Force condition analysis of a long span single main cable suspension bridge in process of system transformation

The Shuangyong Bridge in Liuzhou, Guangxi is a ground anchored suspension bridge with double towers, a single main cable and with a main span of 430 m. The construction technology for the bridge is that the main cable is erected and the main girder is incrementally launched in the same step and the suspenders are then tensioned in batches. The bridge is characteristic of the particularity of the transverse force effect of the single main cable system and the system transformation of the bridge is technically difficult.

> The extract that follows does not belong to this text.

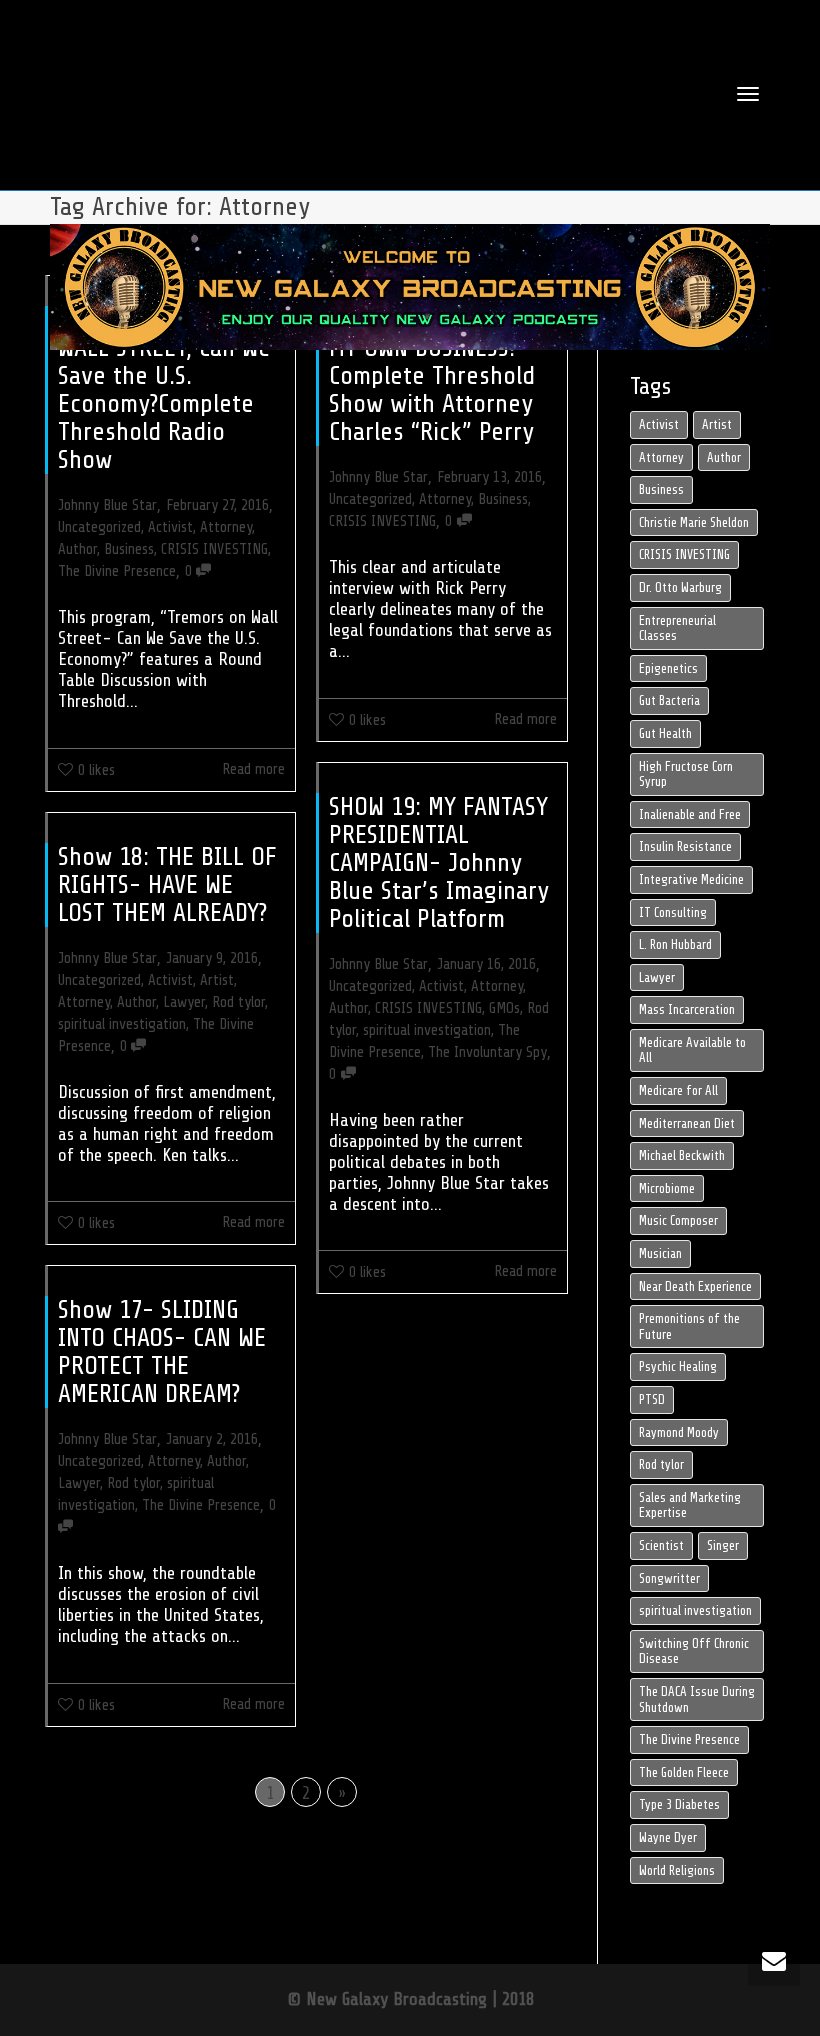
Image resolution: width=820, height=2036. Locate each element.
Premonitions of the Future (689, 1326)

To understand the structural mechanical responses of the bridge in the different state in the construction, the unstressed state method and the software ANSYS were used to set up the finite element model for the whole bridge and the changing laws of the parameters including the internal forces of the suspenders and the main cable, the alignment of the main cable, the offsetting of the towers and the support reaction forces of the main girder in the process of the system transformation were analyzed. The results of the analysis show that the safety coefficients of the suspenders and main cable can satisfy the requirements, the changing amplitude of the sagging of the main cable at the midspan is up to 8.852 m, the offsetting of the tower tops is within ± 150 mm and the deformation and force conditions of the towers are rational. After the construction of the second phase dead load is completed, the alignment and the internal force state of the completed bridge are well accordant with the anticipated design goal and the various measured parameters can satisfy the relevant requirements in the design and codes.